INTERIORS: exposed red brick. Barrel-vaulted magazines (running N to S) with ventilation recesses. Remains of painted signage above doorways including 'Shifting Lobby', 'Shell Store' and 'Cartridge Store'. Corridor between N and S magazines blocked to form separate studio spaces (2006); corridor to N houses metal and timber shell winch. S magazine: glazed timber infills to form entrance vestibule and studio/office space with intergrated kitchen area.
Room to N wall of principal lightwell: painted mural (circa 1940) depicting panoramic view of the Firth as seen from the battery. To W wall: large subterranean store room with segmental-arched openings and rib-vaulted ceiling; passageway to NW corner linking (partially subterranean) former services and latrine block with narrow lightwell and access stair to W.
WALLS AND OUTBUILDINGS: reinforced concrete protective wall extends to N (breached to form residential access).
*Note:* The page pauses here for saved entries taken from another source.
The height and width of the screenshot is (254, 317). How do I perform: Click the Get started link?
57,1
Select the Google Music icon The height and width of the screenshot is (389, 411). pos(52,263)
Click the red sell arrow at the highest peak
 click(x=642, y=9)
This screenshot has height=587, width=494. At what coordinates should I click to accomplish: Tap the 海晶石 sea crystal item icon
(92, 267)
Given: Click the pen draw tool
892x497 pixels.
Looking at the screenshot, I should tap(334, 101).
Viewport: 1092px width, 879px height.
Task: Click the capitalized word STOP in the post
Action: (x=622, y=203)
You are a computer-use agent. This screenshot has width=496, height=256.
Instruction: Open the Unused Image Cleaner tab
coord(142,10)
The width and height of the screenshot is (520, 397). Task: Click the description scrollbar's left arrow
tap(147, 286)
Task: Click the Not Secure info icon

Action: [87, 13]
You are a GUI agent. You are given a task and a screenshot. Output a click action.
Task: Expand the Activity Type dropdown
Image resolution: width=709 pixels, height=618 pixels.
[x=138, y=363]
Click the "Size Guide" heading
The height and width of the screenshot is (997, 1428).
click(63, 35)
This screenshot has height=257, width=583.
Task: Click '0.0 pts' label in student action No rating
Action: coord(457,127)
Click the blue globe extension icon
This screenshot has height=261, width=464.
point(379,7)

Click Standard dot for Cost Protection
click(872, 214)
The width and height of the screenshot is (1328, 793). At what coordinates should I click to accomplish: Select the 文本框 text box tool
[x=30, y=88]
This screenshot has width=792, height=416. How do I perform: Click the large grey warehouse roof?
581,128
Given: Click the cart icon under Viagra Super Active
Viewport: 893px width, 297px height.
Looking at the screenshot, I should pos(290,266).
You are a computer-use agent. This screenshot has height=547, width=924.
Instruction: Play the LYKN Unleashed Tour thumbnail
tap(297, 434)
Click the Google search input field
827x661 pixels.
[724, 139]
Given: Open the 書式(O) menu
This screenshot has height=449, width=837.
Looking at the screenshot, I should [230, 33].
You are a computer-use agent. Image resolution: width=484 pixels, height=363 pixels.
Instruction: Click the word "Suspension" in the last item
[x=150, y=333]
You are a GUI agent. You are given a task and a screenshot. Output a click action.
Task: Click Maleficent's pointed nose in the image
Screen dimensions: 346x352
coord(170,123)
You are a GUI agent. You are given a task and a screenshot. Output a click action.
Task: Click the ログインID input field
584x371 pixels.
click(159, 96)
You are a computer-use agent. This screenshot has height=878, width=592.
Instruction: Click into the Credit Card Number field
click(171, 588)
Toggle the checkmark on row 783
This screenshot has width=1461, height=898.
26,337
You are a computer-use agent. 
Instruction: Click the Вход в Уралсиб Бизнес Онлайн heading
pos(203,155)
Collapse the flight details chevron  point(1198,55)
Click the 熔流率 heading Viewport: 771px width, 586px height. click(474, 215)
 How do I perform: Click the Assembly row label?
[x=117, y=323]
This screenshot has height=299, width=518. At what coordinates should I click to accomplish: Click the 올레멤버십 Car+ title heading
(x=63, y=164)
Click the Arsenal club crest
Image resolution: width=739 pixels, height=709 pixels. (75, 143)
Square-plan, flat-roofed observation post (originally housing Depression Range Finder equipment) to N side of breach. Two further flat-roofed outbuildings to W of each gun emplacement.
Predominantly timber framed sash and case windows. Cast-iron railings. Later, metal access stairs to lightwells.
Statement of Special Interest
The twin gun battery at Carlingnose, North Queensferry, is an outstanding survival of pre-First World War coastal defences in Scotland. Operational from 1902, the battery was an early and important part of an inner line of defence across the Firth of Forth. Strategically located on high ground beside the Forth (Rail) Bridge, it served in a precautionary capacity to defend the mercantile interests of the Forth from the threat of damage raids by enemy cruisers and torpedo-boats. Naval chiefs also feared the Forth Bridge, completed in 1890, would be a natural target for marine attack.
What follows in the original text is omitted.